The Public and Commercial Services Union, which represents employees of the Forestry Commission, reacted angrily to news yesterday that one in four jobs will be lost due to public sector cuts.
Around 100 jobs will go at the Silvan House headquarters in Corstorphine, in addition to 150 in England.
Of the 307 staff based in Edinburgh, 257 work for the Forestry Commission of Great Britain and 50 work for Forestry Commission Scotland.
The Scotland division is funded by the Scottish Government and will not be affected by the cuts.
The PCS union accused the Forestry Commission management of acting in “bad faith” by announcing cuts three months ahead of the independent forestry panel’s interim report, which will determine a new strategy for the department, and 11 months ahead of its final report.
The comments came before Thursday’s one-day strike, when 750,000 public sector workers will take industrial action over cuts to jobs, pensions and pay.
PCS Forestry Commission group president Mary Irvine, said: “PCS members are totally opposed to these measures and we have already agreed to resist any compulsory redundancies by all means necessary.
“Loyal staff who have dedicated their working lives to the Forestry Commission now face being thrown on the scrapheap.
“We feel utterly betrayed.”
PCS Scottish secretary Lynn Henderson added: “This is yet another example of why PCS members are taking strike action this week. Forestry Commission employees deserve better than this callous and unnecessary betrayal.”
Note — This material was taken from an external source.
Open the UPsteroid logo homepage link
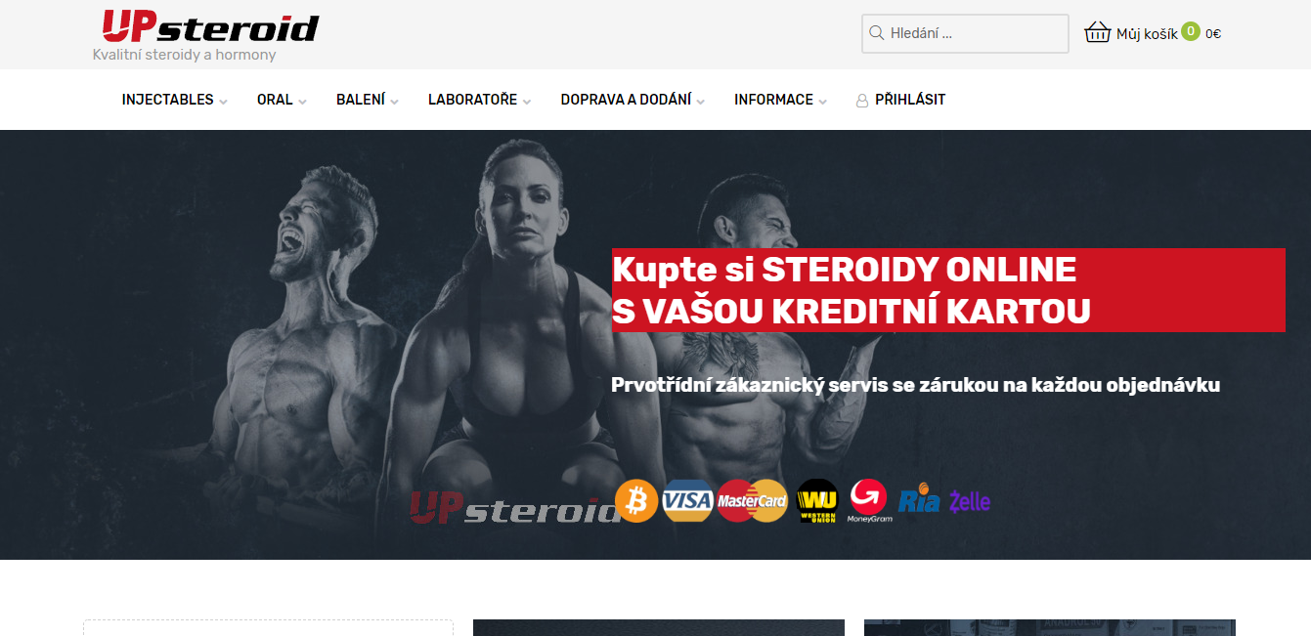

In response, a spokesman for the Forestry Commission GB said around 60 of the 100 jobs had already been, or will be, made through voluntary schemes. Around a further 40 staff will lose their jobs in the years to come.
He said: “We can confirm that while the consultation has only just started these are the kinds of numbers we are looking at.
“We will be losing these posts over the next four years.
“Many of the savings have been or are being made through voluntary exit schemes, through not filling vacant posts or not renewing short-term contracts, so we expect to lose around 40 posts over the coming four years.
“We’re doing everything we can to support those staff affected by this in what is a difficult time for them.”